Matrix derivative $(Ax-b)^T(Ax-b)$

Perhaps some help to compute the partial derivatives would be appreciated. It is always best to be explicit when one is a bit confused with heavy notation. Write $A = (a_{ij})$, $x = (x_1,\dots,x_n)^{\top}$ and $b = (b_1,\dots, b_m)^{\top}$, assuming $A$ is an $m \times n$ matrix. Then the $i^{\text{th}}$ component of $Ax-b$ is $$ (Ax-b)_i = \left( \sum_{j=1}^n a_{ij} x_j \right) - b_i $$ so that $$ (Ax-b)^{\top} (Ax-b) = \sum_{i=1}^m (Ax-b)_i^2 = \sum_{i=1}^m \left( \left( \sum_{j=1}^n a_{ij} x_j \right) - b_i \right)^2. $$ Suppose you want to compute the derivative with respect to $x_k$, $1 \le k \le n$ (I choose $k$ because choosing $i$ or $j$ would be confusing with the preceding subscripts used). Then $$ \frac{\partial}{\partial x_k} (Ax-b)^{\top} (Ax-b) = \sum_{i=1}^m \frac{\partial}{\partial x_k} \left( \left( \sum_{j=1}^n a_{ij} x_j \right) - b_i \right)^2 = \sum_{i=1}^m 2 \left( \left( \sum_{j=1}^n a_{ij}x_j \right) - b_i \right) (a_{ik}). $$ In particular, we can let $A_k = (a_{1k},a_{2k},\dots,a_{mk})$ so that $$ \frac{\partial}{\partial x_k} (Ax-b)^{\top} (Ax-b) = 2 \langle A_k, Ax-b \rangle $$ where $\langle - , - \rangle$ denotes inner product. You can use convexity arguments to show that any critical point is a minimizer in this case ; although you can see that the minimizer will not always be unique, even when $m=n$ ; it suffices for $A$ to be singular for this to happen.

Hope that helps,


I assume you are trying to minimize $\langle A x -b, A x - b\rangle.$ This is always nonnegative, so if $A$ is nonsingular, then the minimum is $0.$ Otherwise, the $i$-th component of the gradient is

$$\langle A_i, Ax +b\rangle + \langle A x + b, A_i\rangle$$

Where $A_i$ is the $i$-th column of $A.$ What does this tell you?

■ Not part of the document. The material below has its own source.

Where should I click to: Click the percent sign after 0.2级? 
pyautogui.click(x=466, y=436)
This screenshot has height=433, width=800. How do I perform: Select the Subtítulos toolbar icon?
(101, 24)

The derivation becomes a lot simpler if we take the derivative with respect to the entire $x$ in one go:

$$\frac{\delta}{\delta x}(Ax-b)^T(Ax-b) \ \ = \ \ 2(Ax-b)^T\frac{\delta}{\delta x}(Ax-b) \ \ = \ \ 2(Ax-b)^TA$$

This follows from the chain rule:

$$\frac{\delta}{\delta x}uv \ \ = \ \ \frac{\delta u}{\delta x}v+u\frac{\delta v}{\delta x}$$

And that we can swap the order of the dot product:

$$\frac{\delta}{\delta x}u^Tu \ \ = \ \ \frac{\delta u^T}{\delta x}u+u^T\frac{\delta u}{\delta x} \ \ = \ \ (\frac{\delta u}{\delta x})^Tu+u^T\frac{\delta u}{\delta x} \ \ = \ \ 2u^T\frac{\delta u}{x}$$

I just learned matrix calculus from the Matrix Cookbook yesterday, and I love it :)